API Reference
Core Functions
Preprocessing
- cellcommunicationpf2.import_data.prepare_dataset(X: anndata.AnnData, condition_name: str, geneThreshold: float, normalize: bool = False)[source]
Preprocess single-cell RNA-seq data for CCC-RISE analysis.
This function performs essential preprocessing steps including cell and gene filtering, normalization, log transformation, and creation of condition indices required for CCC-RISE decomposition.
- Parameters:
X (anndata.AnnData) – AnnData object containing raw count data in sparse matrix format.
condition_name (str) – Name of the column in X.obs that specifies experimental conditions for each cell.
geneThreshold (float) – Minimum mean expression threshold for gene filtering. Genes with mean expression below this value are removed.
normalize (bool, optional) – If True, performs normalization and log transformation. If False, keeps raw counts.
- Returns:
Preprocessed AnnData object with filtered cells/genes, added condition_unique_idxs column, and gene means in X.var[“means”].
- Return type:
- cellcommunicationpf2.import_data.import_ligand_receptor_pairs(filename: str = '/opt/andrew/ccc/Human-2020-Jin-LR-pairs.csv.zst', update_interaction_names: bool = True)[source]
Import ligand-receptor pairs from a compressed CSV file with caching.

Entries supplied:
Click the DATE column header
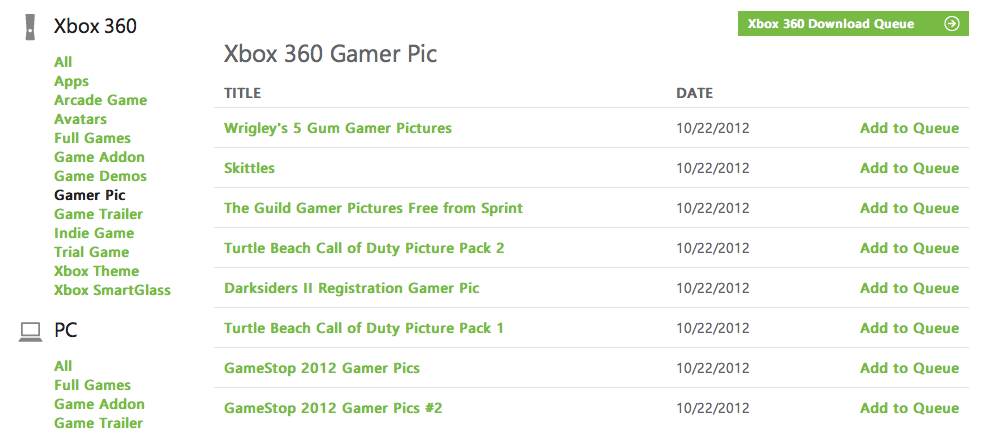 coord(694,93)
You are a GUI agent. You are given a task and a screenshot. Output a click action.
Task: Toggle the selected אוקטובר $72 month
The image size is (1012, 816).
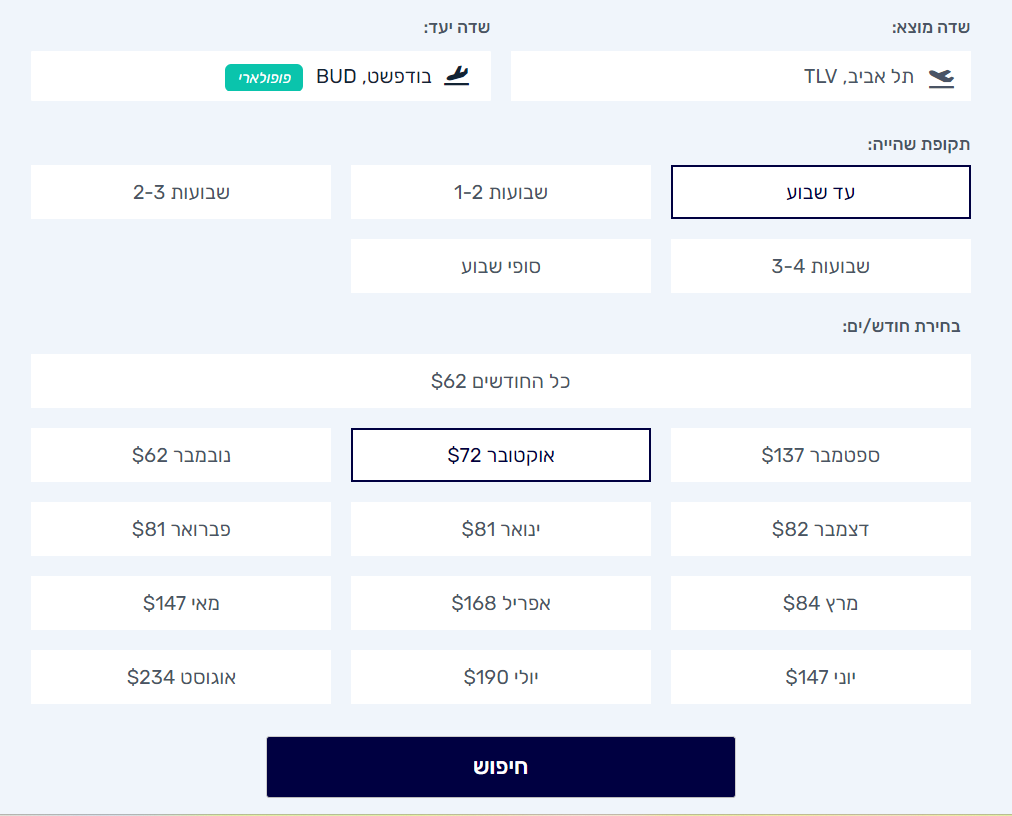pos(501,455)
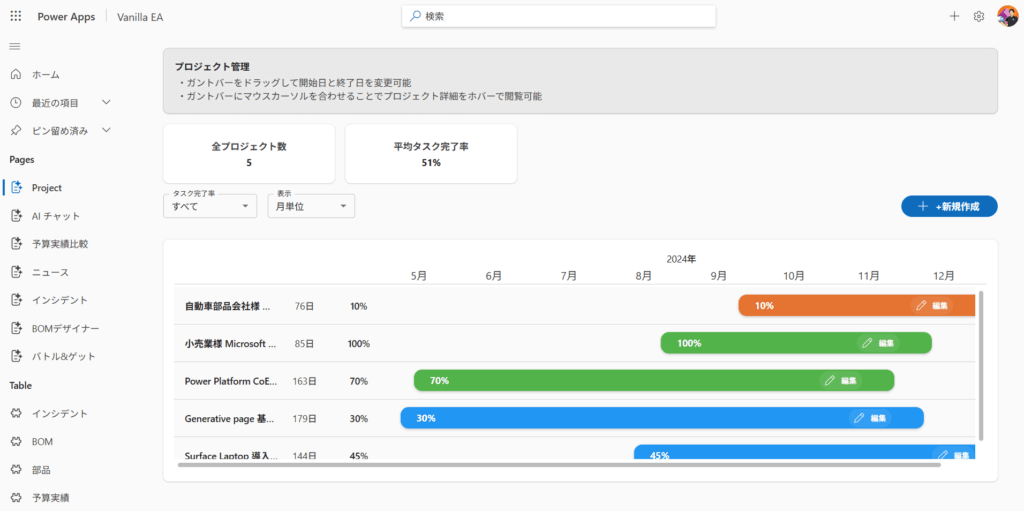Expand the 最近の項目 section
1024x511 pixels.
click(106, 102)
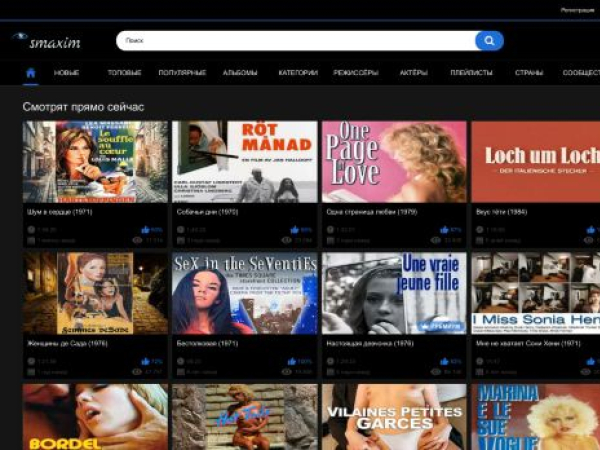The image size is (600, 450).
Task: Go to the КАТЕГОРИИ menu item
Action: point(298,73)
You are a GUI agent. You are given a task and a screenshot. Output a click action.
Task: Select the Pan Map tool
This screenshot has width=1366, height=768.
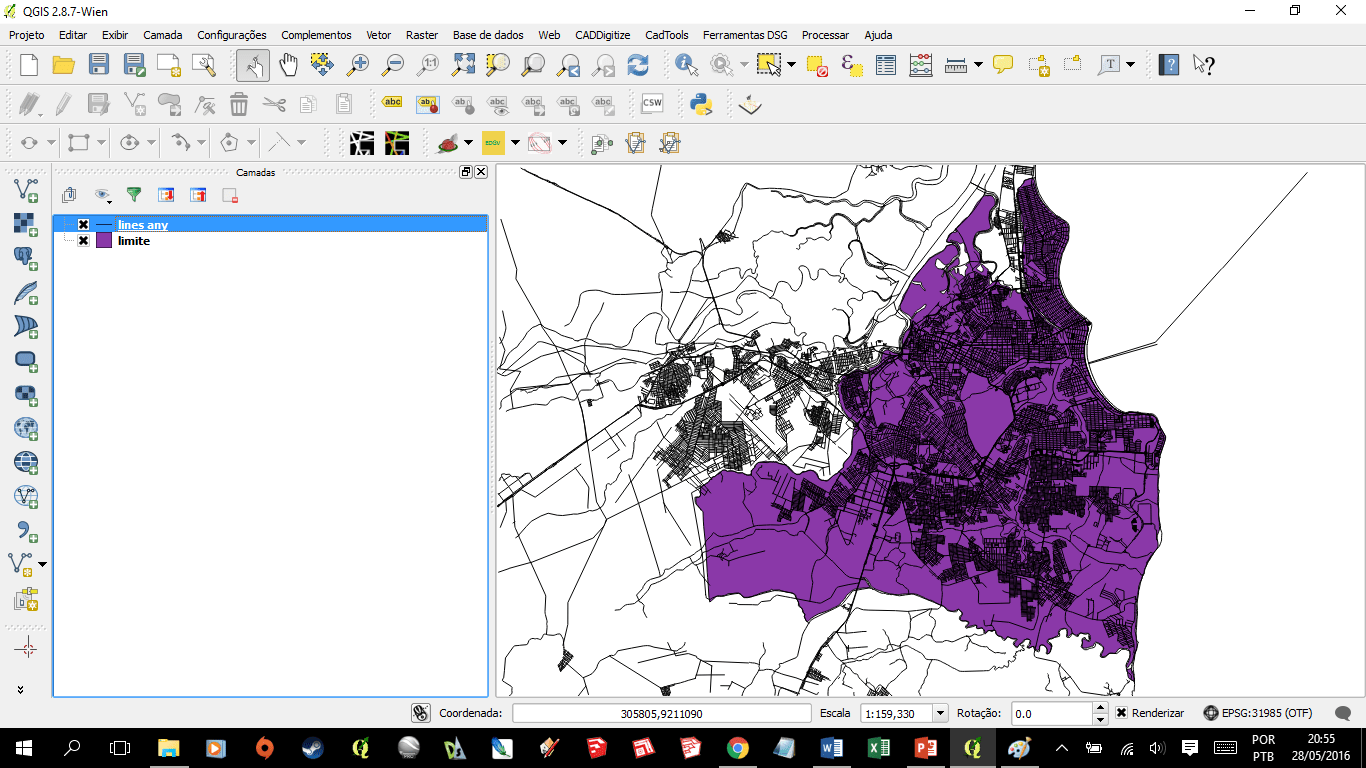[288, 63]
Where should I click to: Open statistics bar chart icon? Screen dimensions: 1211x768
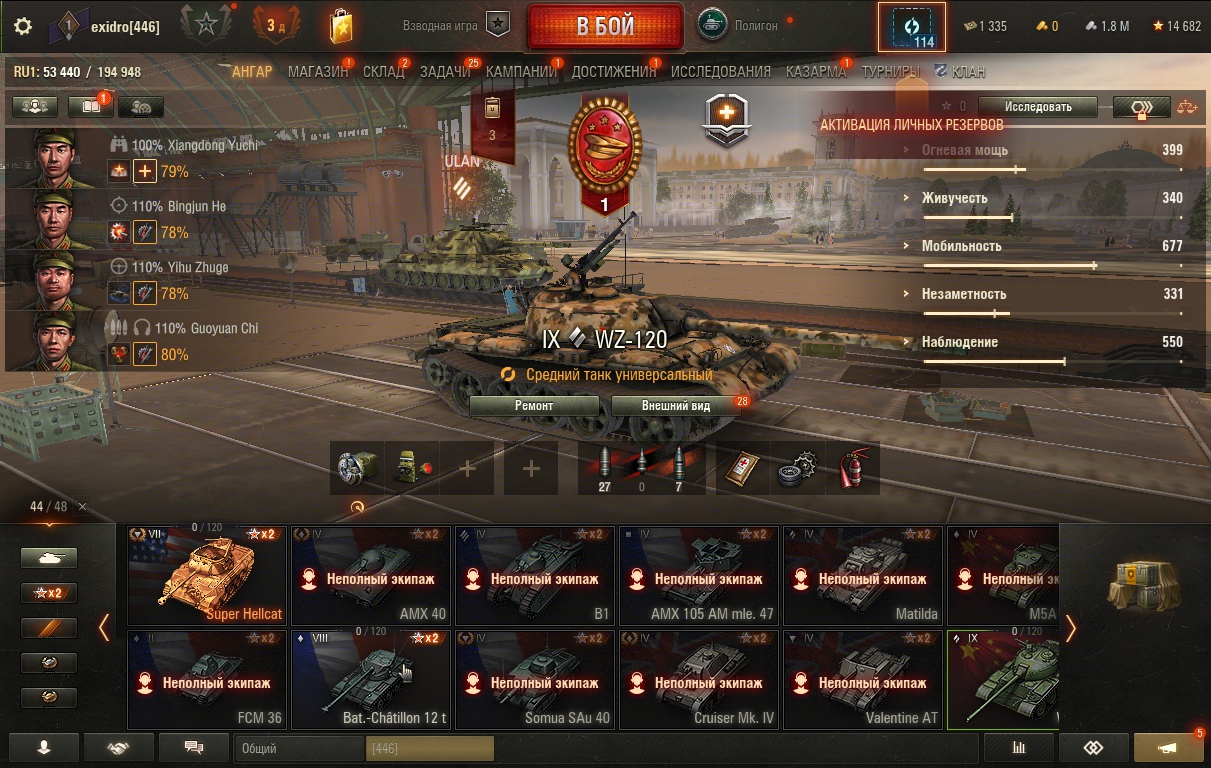pos(1019,747)
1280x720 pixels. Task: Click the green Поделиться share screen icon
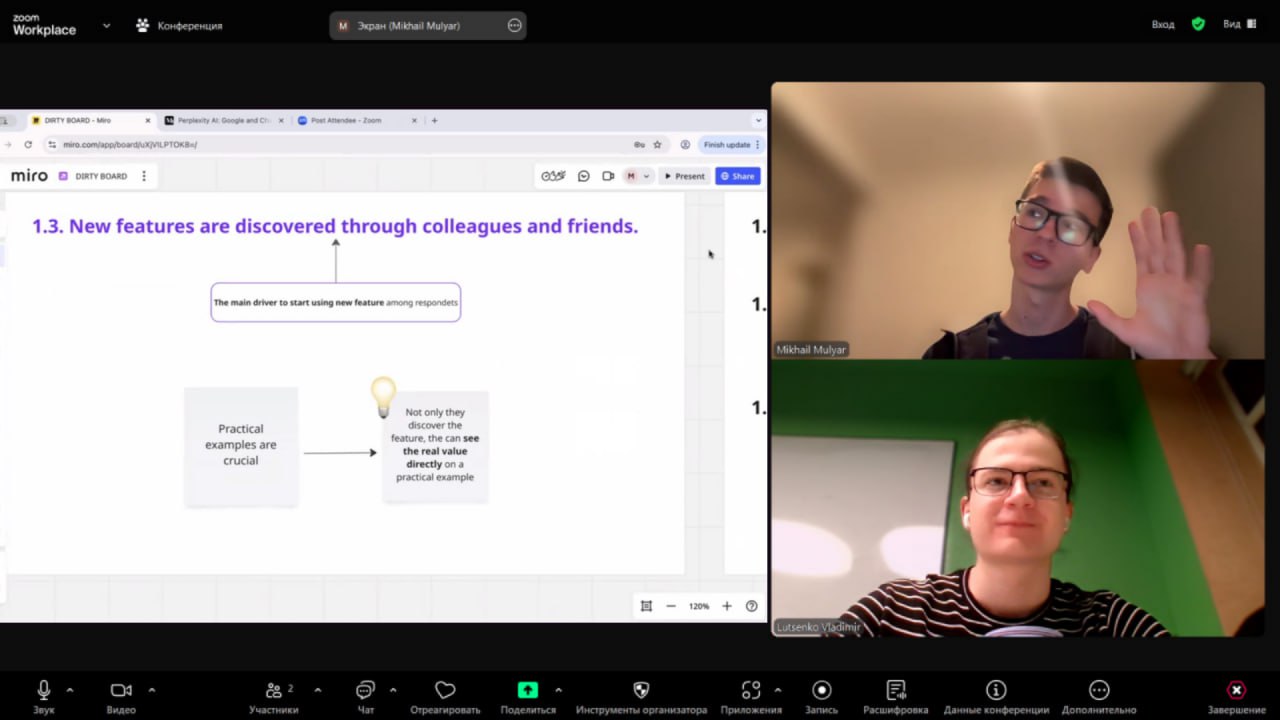pyautogui.click(x=527, y=690)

What the exercise asks:
List the names of all parameters accepted by the prepare_dataset function in the API reference. Answer from the API reference text alone, not the data.

Task result:
X, condition_name, geneThreshold, normalize